In a new paper, Associate Professor Martin Horvath, et al, indicates that while DNA damage is inevitable, there are repair enzymes like MutY that find and remove the damage before it becomes a bigger problem leading to cancer, especially in the colon. It does this by preventing mutations in DNA by finding OG:Ab basepairs and removing the A base. “Our work,” says Horvath “shows that the central mission of finding OG:A basepairs in an ocean of normal DNA relies on a 3-residue loop in one domain of MutY.” These 3 residues are well conserved through evolution and spell FiSH (the i is not really part of the loop, but makes for an easy-to-remember word). The central S (Ser) residue in the study, for example, changed its position when damaged OG was replaced by normal G, as revealed by X-ray crystallography, the science that determines the atomic and molecular structure of a protein. “When we made changes to two or more of these FiSH residues, mutation rates increased in cells, and MutY bound to DNA more weakly, removed A from OG:A basepairs more slowly, and failed to tell apart OG:A (authentic substrate) and G:A (offtarget decoy).” The importance of these discoveries is that they can guide the design of cancer cell-killing drugs. Normally, MutY function is essential for preventing cancer. Some cancers, such as pancreatic, arise from failure in one DNA repair pathway and are therefore completely reliant on the remaining DNA repair mechanisms involving MutY. In such cases, small molecules that bind and interfere with the FiSH loop can disable MutY and push the cancer cells “over the edge.” The paper has been accepted for publication in the journal ACS Chem Biology.

What to work on
1) Summarize the text on the MutY repair enzyme in two sentences.
2) Pick up the text on the MutY repair enzyme after its final sentence and keep writing.
The data is not needed for anything here.

Input data
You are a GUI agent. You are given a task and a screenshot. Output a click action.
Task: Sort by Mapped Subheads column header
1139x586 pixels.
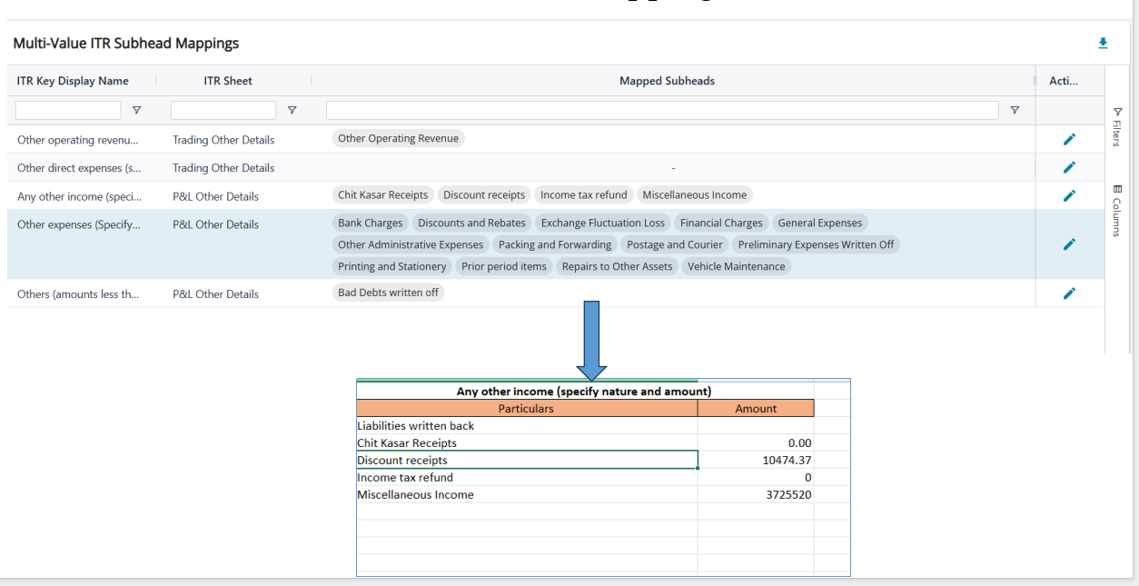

Answers by item
1) A paper by Associate Professor Martin Horvath and colleagues reports that the DNA repair enzyme MutY finds OG:A basepairs through a conserved three-residue loop nicknamed FiSH. Changing two or more of these residues weakened MutY's binding and repair and raised mutation rates in cells, which could guide the design of drugs that disable MutY in cancers, such as pancreatic, that rely on it after losing another repair pathway.

2)
The adenine glycosylase MutY selectively initiates repair of OG:A lesions and, by comparison, avoids G:A mispairs. The ability to distinguish these closely related substrates relies on the C-terminal domain of MutY, which structurally resembles MutT. To understand the mechanism for substrate specificity, we crystallized MutY in complex with DNA containing G across from the high-affinity azaribose transition state analogue. Our structure shows that G is accommodated by the OG site and highlights the role of a serine residue in OG versus G discrimination. The functional significance of Ser308 and its neighboring residues was evaluated by mutational analysis, revealing the critical importance of a β loop in the Cterminal domain for mutation suppression in cells, and biochemical performance in vitro. This loop comprising residues Phe307, Ser308, and His309 (Geobacillus stearothermophilus sequence positions) is conserved in MutY but absent in MutT and other DNA repair enzymes and may therefore serve as a MutY-specific target exploitable by chemical biological probes.